(Beginning of DATA FOR PROCESSING)
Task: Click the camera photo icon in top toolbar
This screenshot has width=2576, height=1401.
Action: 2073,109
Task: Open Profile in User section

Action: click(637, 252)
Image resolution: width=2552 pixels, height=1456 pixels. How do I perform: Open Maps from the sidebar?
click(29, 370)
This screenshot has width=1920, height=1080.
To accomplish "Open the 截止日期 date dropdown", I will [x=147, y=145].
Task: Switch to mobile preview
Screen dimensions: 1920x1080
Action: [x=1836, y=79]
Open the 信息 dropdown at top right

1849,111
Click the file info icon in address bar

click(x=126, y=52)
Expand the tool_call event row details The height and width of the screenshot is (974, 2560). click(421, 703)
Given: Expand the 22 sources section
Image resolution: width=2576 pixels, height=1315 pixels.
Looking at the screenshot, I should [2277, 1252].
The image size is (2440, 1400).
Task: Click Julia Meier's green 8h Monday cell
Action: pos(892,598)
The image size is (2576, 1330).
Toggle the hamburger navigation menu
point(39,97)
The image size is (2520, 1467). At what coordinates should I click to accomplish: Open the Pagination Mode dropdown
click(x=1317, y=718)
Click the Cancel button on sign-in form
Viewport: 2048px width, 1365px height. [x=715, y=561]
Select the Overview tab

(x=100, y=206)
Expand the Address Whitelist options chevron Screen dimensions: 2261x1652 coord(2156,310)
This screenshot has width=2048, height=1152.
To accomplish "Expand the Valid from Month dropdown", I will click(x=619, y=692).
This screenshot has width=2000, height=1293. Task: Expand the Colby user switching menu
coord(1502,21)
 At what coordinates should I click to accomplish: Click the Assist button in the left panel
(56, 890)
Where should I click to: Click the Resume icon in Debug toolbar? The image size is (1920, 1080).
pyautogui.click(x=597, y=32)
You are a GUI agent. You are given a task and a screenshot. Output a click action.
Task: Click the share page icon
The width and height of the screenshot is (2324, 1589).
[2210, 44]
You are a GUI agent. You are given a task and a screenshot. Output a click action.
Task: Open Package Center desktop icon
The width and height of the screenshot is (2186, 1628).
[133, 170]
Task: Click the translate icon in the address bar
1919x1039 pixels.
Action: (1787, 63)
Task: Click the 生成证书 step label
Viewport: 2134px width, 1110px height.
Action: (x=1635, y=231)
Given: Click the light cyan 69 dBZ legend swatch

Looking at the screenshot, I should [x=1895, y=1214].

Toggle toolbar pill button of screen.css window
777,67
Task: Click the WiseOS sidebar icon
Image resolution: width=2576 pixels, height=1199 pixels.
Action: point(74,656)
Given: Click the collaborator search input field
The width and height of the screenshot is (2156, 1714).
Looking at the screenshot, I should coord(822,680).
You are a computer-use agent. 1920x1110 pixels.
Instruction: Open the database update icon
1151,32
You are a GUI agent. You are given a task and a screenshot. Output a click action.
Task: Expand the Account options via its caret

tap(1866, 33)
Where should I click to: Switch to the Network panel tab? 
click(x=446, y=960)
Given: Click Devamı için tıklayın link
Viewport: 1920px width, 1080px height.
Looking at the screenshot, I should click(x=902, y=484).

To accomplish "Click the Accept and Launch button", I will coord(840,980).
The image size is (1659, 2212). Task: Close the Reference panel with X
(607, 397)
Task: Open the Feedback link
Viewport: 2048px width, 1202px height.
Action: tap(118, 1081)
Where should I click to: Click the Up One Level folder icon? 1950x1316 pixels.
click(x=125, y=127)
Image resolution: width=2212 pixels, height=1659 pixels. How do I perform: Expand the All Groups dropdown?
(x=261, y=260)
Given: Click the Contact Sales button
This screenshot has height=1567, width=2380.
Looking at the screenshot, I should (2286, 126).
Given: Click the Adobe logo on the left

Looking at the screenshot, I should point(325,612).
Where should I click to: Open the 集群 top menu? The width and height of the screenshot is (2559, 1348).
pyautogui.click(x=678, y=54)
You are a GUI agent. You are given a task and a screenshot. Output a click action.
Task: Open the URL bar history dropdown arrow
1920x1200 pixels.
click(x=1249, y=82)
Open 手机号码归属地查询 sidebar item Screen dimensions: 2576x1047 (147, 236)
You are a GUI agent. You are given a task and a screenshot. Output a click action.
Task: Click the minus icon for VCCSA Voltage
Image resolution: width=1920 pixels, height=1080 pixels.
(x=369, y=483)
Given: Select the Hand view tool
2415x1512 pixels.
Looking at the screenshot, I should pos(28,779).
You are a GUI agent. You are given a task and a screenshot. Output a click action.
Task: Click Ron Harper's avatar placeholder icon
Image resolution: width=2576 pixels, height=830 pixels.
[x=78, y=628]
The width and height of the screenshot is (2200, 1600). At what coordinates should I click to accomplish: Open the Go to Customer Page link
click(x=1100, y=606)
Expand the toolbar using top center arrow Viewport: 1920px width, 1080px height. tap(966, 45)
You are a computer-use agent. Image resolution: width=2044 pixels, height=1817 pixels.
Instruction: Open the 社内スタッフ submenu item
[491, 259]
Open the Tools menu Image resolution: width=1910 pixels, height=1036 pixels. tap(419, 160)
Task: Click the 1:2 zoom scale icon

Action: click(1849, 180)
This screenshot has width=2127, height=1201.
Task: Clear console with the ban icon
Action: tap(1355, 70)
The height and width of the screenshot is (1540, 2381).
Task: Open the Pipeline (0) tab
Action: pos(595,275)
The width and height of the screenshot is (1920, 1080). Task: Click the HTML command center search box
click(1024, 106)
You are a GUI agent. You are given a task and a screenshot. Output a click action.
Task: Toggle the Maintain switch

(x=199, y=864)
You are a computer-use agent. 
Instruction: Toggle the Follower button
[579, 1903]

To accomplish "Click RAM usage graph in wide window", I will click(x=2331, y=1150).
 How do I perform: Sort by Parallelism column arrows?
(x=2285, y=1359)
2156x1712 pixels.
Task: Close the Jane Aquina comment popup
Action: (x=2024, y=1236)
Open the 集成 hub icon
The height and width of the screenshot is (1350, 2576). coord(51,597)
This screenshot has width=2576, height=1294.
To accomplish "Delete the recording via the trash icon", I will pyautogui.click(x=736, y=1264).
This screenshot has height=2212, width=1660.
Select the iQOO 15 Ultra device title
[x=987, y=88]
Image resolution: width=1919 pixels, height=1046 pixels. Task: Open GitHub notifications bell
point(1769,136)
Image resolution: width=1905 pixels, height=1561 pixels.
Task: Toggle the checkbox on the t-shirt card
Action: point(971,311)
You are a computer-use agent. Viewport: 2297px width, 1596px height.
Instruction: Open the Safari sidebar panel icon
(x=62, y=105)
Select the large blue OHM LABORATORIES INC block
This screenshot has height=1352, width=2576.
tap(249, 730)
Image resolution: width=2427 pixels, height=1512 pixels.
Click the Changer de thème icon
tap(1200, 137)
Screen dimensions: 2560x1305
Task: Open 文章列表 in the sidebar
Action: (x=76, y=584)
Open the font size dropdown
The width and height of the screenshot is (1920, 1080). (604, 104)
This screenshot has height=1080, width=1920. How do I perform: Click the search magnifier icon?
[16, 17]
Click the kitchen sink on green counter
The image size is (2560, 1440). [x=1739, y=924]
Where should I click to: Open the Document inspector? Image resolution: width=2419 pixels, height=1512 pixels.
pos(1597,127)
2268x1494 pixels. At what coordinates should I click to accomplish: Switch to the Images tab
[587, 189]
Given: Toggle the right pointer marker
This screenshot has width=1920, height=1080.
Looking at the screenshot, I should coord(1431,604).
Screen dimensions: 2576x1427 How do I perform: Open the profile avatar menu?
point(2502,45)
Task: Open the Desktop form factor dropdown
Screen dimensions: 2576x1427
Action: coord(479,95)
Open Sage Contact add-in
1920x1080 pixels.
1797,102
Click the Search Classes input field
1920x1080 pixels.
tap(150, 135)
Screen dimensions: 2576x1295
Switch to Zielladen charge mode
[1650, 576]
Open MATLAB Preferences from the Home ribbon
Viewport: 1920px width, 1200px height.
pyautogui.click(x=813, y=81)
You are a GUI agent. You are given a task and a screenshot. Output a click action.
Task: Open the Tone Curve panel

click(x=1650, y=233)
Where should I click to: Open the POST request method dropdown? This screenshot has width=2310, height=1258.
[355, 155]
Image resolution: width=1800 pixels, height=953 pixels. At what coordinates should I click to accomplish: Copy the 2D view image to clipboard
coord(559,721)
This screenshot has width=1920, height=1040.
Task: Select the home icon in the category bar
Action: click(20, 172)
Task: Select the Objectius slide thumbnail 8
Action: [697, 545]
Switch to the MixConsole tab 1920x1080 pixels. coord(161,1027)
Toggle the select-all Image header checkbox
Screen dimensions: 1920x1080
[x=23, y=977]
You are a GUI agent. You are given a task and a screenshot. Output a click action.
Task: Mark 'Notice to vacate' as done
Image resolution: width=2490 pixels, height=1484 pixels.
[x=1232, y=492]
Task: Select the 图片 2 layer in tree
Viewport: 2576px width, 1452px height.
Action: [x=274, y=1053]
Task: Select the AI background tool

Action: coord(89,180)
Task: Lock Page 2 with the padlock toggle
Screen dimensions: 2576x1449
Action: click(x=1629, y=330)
(End of DATA FOR PROCESSING)
> WORK TO COMPLETE
Repeat each line of the data above, exactly as it appears, from the first through the line that contains "Task: Switch to mobile preview".

> THE COMPLETED TASK
Task: Click the camera photo icon in top toolbar
This screenshot has width=2576, height=1401.
Action: 2073,109
Task: Open Profile in User section

Action: click(637, 252)
Image resolution: width=2552 pixels, height=1456 pixels. How do I perform: Open Maps from the sidebar?
click(29, 370)
This screenshot has width=1920, height=1080.
To accomplish "Open the 截止日期 date dropdown", I will [x=147, y=145].
Task: Switch to mobile preview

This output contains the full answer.